Carciofi sott'olio
Materia prima: carciofi.
Tecnologia di lavorazione: i carciofi ripuliti delle foglie esterne e più dure vengono cimati e tagliati a metà. Si fanno bollire in acqua insieme a spicchi d'aglio, pepe in grani, chiodi di garofano, cumino ed altri aromi, facendo attenzione che non cuociano troppo perchè devono rimanere al dente. Successivamente vengono messi nei vasi insieme all'acqua di cottura e di nuovo sterilizzati per 15-20 minuti. Si conservano al buio in luogo asciutto.
Maturazione: 4-5 mesi.
Area di produzione: in tutta Italia, ma più marcata in Puglia, Lazio e Toscana.
Calendario di produzione: aprile, maggio o giugno.
Note: ci sono molti modi di conservare i carciofi; sott'aceto, sott'olio, al naturale o in salamoia e poi ci sono le varianti regionali: alla toscana, alla veneta, alla calabrese, alla siciliana, alla romana. La tecnica di base e più o meno la stessa. Variano gli ingredienti, più o meno aceto, meno aceto più vino, meno vino più olio. Variabilissimi gli aromi. Al Nord si preferisce l'alloro e il cumino, al Centro il coriandolo, il prezzemolo, al Sud l'origano, il basilico e il peperoncino, ecc. Costante in tutta Italia la presenza dell'aglio, del pepe e dei chiodi di garofano. In alcuni casi entra in scena anche la cannella. Le varietà di carciofo sono molte.
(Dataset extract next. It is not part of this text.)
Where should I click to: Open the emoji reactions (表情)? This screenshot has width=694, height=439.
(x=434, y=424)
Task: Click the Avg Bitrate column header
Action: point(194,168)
Le piu diffuse sono: il violetto di Chioggia, lo spinoso di Palermo, lo zuccherino di Genova, il violetto di Ravenna, spinoso sardo, il carciofo della riviera, il famosissimo cimarolo romano e il non meno famoso "mammarolo" di Salerno. Le produzioni tardive sono le più indicate per la conservazione. I carciofi devono avere le foglie centrali ben chiuse non presentare segni di avvizzimento né tanto meno devono essere stati trattati con antiparassitari.